Como precedente más cercano cabe remitirse a la experiencia de Liberia, donde las tropas de pacificación del África occidental (integradas por unos 10.000 hombres) han quedado empantanadas en un conflicto, que, en abril de este año, condujo a la devastación de la capital, Monrovia. Esta fuerza africana carece de la autoridad que emanaría de unas tropas de interposición y pacificación enviadas desde Europa o Estados Unidos. Además, Europa no puede dar la espalda y olvidar la historia, porque es, en gran parte, responsable del punto de ebullición en que se encuentra el continente africano. El paso de las grandes potencias coloniales dejó poco más que una discutible misión evangelizadora, escasas infraestructuras y un continente compartimentado con unos criterios que no respetaron las etnias existentes. Tras ese magro legado, la única potencia que sigue manteniendo una cierta presencia en África es Francia, que, además, actúa orientando su intervención en favor de regímenes clientelistas o bajo la consigna de la mera protección de los intereses de la comunidad francesa en la región.
Europa se encuentra, en estos momentos, ante el dilema de dotar de identidad europea a la OTAN sin menoscabo de sus vínculos trasatlánticos con Estados Unidos y Canadá. Pero, si los europeos quieren tener una identidad creíble, deben empezar a pensar en términos de seguridad global.
Una política de intervención que sirviera para enmendar los errores cometidos durante la colonización sería un excelente primer paso hacia esa seguridad global. Sin embargo, en Europa son muy pocos los que se plantean una intervención de urgencia que ponga fin al exterminio de poblaciones civiles en África. Bosnia sí merece la pena, pero África está muy lejos: ésa parece ser la máxima que se lee en las cancillerías occidentales.

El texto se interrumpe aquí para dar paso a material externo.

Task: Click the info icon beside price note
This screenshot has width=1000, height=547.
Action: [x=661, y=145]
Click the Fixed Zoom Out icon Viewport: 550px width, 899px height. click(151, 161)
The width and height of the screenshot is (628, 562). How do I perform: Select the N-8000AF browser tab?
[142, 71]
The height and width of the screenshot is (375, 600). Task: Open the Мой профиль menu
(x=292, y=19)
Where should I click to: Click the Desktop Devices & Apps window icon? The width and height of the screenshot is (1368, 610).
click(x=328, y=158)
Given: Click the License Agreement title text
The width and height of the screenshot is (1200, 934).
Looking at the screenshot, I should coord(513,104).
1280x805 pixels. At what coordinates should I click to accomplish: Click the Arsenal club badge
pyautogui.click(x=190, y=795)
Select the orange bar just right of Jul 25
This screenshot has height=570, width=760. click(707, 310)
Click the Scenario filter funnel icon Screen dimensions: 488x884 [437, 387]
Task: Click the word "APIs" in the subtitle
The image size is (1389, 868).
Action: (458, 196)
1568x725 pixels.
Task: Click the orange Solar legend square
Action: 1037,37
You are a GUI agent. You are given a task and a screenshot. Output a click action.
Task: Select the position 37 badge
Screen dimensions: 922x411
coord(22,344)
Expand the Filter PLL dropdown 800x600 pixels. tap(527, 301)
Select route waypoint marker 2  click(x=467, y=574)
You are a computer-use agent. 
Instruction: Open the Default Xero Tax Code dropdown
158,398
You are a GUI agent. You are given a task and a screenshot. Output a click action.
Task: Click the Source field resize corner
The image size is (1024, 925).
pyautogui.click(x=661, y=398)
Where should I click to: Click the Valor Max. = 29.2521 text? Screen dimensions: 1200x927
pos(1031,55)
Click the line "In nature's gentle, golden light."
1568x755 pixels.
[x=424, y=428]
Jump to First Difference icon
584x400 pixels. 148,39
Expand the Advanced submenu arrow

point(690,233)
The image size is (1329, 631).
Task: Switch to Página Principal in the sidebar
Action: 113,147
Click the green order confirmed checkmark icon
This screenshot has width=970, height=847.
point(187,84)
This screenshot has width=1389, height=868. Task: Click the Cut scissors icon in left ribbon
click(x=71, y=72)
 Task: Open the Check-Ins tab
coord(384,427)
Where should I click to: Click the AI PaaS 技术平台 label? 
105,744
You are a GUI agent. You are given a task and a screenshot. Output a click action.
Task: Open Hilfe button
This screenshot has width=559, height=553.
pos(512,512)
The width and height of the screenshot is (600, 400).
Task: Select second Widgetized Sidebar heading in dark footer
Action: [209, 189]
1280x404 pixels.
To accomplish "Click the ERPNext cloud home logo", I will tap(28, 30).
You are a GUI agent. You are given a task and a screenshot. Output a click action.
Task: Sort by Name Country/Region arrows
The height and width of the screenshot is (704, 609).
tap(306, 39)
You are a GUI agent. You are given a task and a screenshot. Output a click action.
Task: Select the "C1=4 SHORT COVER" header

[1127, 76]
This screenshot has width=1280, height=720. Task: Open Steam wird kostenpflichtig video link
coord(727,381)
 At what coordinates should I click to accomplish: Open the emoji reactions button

También el integrismo islámico pareció en tiempos muy lejos de las tranquilas y civilizadas calles de Europa y Estados Unidos; sin embargo, esa distancia se ha acortado, como se acortará la distancia entre Europa y África si se condena a un continente de 730 millones de personas al hambre y la guerra. Es un error dejar sólo en África, como bastión de la presencia occidental, a las organizaciones no gubernamentales, porque no cuentan con medios para atajar la inevitable epidemia de desesperación que se desatará si no hay futuro para África.
Togo puede ser un buen laboratorio de experimentación: nada impediría que si se rompe el frágil equilibrio político, económico e, incluso, climatológico, este país pueda transformarse en un infernal Burundi, Ruanda o Liberia, por citar los ejemplos más sonados.